Okay, so far I have five different missions, and you notice that nowhere in here is the mission of idling in a traffic jam, mostly because a pickup truck isn’t designed with commuting in mind. It’s marginally useful for that mission, because it’s somewhat outside of its mission profile. Just like you pay the price in efficiency with the Prius when you take it on a long trip.
So how could you get ‘traffic jam’ incorporated into the mission profile of a pickup? The easy way would be to shut the engine off any time you’re stopped. But then you get the problem of what happens when the light turns green and you want to go. Everything else gets more difficult from there. Shutting cylinders off really isn’t a great idea, because it affects the dynamic balance of the engine. Personally, I would like to see longevity results on these engines where the cylinders are being shut down, held up against the method of shutdown (locking valves open, just turning off the spark, etc.). Anyway, in any hybrid version of a pickup truck, the drivetrain would have to be radically different, for one thing. There’s no way you can just plug in some kind of motor and expect to make a real difference, yet retain the utility in the vehicle.
The real problem lies in your basic need to have the necessary power available to get the job done. So when you think about the amount of drawbar pull you need to get a heavy trailer up to speed and maintain that speed on the freeway or up a hill, then your options for using a tiny powerplant go out the window. You HAVE to use something with enough power. And unfortunately, that carries more weight, and with the need to carry more weight, comes the need for more horsepower to move it. Suddenly before you know it, you’ve got a ¾ ton pickup rated only for a half ton.

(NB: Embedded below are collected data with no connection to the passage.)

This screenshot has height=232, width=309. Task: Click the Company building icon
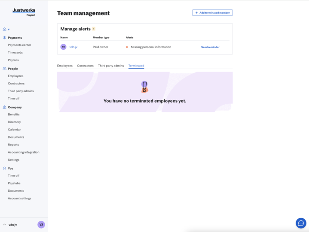click(5, 107)
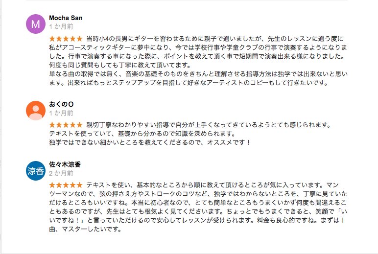
Task: Click the first star in Mocha San's rating
Action: pyautogui.click(x=52, y=38)
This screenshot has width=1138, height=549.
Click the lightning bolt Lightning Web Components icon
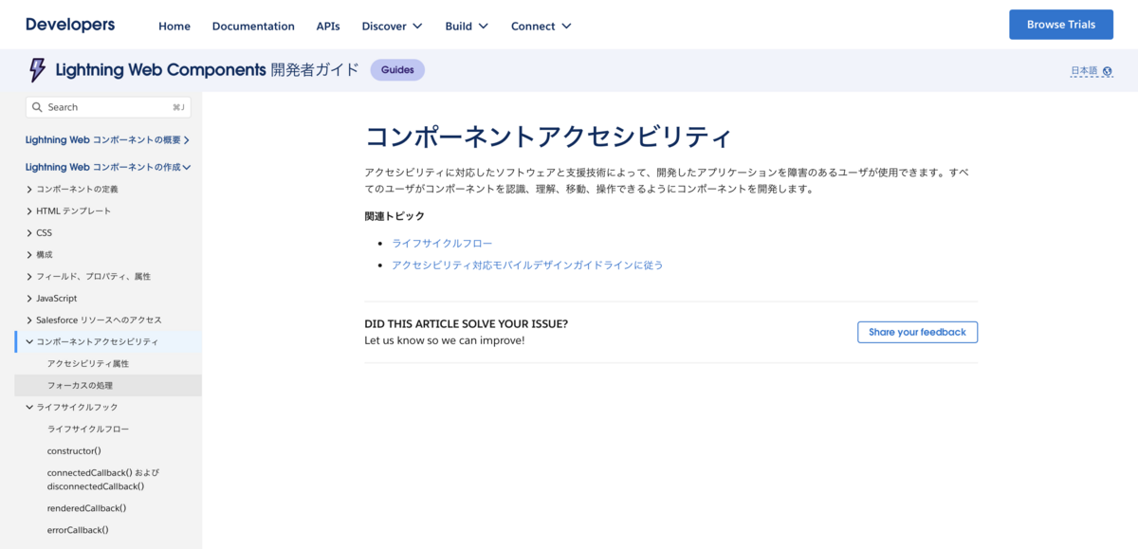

So if I had infinite amounts of money available, I’d design a system that has a gas engine that runs at variable RPM to power a big generator (diesel is too heavy, since I’m adding so much weight with the generator), then crank the output from that through an inverter bank and then to AC traction motors on each wheel. A small(er) battery pack would handle traffic jams. You’d still have to start the engine periodically for battery recharge, but a good controller can take care of that. This setup would also take care of short-trip, around-town stuff.
Okay, so now we’ve redesigned the truck. But there are some real drawbacks: the truck would be more efficient in a traffic jam, but look at the cost you just added to it. For instance, if a Prius wasn’t a hybrid, what would it be? An Echo? Okay, so let’s figure this out: It’s about $12,000 more for what’s essentially a hybrid version of the Echo or the Yaris. Let’s figure about the same ratio for our Titans. That would make a Titan Hybrid cost somewhere past $50,000. Would you pay that? I wouldn’t, either.
Okay, Nissan, where’s our effecient diesel…? I'd opt for less go-power and better mileage if it would still tow my trailer at speed.